» **Your task**: Return the lines starting with the line containing "Image resolution: width=930" and continuing through the line containing "pos(192,122)", both included, reproducing them exactly.

» **Element and text location data**:
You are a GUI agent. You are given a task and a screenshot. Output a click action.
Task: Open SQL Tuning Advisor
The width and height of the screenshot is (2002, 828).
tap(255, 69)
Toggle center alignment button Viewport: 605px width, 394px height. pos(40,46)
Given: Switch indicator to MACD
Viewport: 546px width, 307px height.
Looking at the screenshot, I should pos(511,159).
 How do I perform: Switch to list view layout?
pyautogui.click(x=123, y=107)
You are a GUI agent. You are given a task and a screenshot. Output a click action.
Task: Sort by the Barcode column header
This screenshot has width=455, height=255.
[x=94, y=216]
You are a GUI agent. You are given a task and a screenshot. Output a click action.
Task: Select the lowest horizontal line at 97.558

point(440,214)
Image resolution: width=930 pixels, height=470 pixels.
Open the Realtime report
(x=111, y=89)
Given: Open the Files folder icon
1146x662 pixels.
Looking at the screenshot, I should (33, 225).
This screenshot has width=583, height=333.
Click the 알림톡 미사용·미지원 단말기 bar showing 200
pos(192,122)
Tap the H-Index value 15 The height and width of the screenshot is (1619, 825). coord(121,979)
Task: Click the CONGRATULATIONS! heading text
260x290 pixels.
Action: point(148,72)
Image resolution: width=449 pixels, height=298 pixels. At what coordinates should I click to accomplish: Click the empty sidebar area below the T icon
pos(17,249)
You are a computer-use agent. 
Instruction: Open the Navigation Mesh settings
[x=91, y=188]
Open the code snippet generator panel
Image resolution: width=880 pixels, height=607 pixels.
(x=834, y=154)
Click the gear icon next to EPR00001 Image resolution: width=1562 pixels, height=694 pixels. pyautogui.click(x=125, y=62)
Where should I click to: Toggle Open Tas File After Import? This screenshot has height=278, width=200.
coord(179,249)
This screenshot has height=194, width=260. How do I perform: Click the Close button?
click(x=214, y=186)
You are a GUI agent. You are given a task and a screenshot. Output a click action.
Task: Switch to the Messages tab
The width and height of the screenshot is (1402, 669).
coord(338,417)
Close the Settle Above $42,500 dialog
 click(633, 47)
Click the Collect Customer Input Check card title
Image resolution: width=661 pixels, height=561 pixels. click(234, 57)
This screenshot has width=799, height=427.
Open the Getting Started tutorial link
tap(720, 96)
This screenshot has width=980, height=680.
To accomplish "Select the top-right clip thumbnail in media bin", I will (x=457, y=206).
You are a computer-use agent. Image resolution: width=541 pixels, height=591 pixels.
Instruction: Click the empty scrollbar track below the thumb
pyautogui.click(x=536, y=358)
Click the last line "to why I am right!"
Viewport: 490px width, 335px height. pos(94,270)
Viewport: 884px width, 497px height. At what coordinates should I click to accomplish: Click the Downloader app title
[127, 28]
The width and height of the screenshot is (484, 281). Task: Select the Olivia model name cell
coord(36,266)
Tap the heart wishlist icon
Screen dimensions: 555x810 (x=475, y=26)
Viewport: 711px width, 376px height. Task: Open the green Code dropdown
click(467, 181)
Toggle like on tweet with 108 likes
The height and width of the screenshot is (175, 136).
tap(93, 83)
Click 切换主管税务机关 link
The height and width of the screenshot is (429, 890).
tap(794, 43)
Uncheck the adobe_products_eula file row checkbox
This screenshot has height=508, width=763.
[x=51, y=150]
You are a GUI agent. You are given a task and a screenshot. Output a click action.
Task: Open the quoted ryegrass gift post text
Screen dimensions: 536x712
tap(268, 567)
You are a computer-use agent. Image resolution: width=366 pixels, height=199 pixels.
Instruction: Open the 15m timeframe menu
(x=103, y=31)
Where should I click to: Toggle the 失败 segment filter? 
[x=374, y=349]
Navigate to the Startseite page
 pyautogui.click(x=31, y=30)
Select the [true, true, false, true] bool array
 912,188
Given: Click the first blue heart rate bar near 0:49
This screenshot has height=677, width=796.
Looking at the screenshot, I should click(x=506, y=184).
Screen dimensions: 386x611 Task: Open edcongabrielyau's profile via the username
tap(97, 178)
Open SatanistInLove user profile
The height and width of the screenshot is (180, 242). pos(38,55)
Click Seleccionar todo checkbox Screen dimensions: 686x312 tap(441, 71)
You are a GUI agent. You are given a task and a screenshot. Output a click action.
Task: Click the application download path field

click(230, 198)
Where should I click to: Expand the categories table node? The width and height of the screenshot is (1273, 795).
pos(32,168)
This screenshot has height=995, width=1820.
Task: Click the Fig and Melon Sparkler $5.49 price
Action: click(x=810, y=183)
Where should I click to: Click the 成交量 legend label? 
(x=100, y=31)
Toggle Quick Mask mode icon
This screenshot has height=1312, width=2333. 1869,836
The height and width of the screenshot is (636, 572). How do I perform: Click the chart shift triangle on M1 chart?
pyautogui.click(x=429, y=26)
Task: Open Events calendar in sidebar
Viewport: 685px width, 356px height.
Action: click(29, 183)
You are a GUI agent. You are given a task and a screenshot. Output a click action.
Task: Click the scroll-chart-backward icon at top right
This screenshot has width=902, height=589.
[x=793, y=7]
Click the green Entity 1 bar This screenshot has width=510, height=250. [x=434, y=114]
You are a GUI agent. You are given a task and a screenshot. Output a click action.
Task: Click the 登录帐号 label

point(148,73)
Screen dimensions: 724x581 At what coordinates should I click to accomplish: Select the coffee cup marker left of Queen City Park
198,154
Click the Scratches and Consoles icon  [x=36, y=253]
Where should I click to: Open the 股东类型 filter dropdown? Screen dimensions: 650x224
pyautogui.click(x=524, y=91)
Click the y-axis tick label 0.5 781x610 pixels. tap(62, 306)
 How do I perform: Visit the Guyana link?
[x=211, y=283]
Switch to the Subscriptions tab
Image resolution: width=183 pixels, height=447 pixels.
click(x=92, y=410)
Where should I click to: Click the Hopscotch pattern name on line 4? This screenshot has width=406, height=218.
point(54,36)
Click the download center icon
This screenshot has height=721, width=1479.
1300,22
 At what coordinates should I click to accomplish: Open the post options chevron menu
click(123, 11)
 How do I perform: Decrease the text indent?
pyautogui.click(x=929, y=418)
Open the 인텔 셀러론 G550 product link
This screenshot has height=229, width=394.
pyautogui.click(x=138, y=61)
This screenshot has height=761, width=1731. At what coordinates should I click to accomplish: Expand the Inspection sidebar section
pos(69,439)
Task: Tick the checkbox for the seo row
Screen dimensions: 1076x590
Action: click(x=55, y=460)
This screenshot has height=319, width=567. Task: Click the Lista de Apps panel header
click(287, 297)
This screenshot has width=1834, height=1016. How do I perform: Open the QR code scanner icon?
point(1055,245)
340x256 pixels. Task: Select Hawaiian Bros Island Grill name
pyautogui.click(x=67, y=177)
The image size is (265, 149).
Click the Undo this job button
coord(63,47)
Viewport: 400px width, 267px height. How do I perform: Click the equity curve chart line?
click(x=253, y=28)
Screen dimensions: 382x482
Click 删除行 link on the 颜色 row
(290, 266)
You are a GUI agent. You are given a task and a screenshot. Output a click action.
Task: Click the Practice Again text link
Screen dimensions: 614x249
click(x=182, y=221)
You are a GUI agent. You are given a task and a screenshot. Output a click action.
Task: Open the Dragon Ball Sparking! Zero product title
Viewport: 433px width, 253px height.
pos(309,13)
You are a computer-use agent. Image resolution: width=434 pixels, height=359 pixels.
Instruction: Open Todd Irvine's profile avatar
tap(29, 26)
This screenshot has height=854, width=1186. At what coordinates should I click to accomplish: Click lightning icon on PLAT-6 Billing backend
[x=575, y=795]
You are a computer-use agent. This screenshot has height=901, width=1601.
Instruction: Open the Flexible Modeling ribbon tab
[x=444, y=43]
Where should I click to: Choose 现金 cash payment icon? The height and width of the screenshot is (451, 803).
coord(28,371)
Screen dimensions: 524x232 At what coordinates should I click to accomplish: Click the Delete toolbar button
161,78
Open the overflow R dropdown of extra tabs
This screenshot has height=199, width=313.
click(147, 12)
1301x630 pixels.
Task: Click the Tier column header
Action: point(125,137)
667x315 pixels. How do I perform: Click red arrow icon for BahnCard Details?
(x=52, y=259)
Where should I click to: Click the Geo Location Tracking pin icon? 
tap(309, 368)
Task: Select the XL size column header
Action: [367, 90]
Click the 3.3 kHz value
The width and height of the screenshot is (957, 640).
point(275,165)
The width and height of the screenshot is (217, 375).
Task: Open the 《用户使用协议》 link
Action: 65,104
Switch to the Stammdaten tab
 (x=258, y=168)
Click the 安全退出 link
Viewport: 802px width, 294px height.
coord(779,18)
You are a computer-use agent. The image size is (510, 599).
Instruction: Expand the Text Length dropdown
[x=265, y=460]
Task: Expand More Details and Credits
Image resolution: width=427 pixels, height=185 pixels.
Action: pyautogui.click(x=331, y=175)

» **Solution for this task**:
Image resolution: width=930 pixels, height=470 pixels.
Open the Realtime report
(x=111, y=89)
Given: Open the Files folder icon
1146x662 pixels.
Looking at the screenshot, I should (33, 225).
This screenshot has width=583, height=333.
Click the 알림톡 미사용·미지원 단말기 bar showing 200
pos(192,122)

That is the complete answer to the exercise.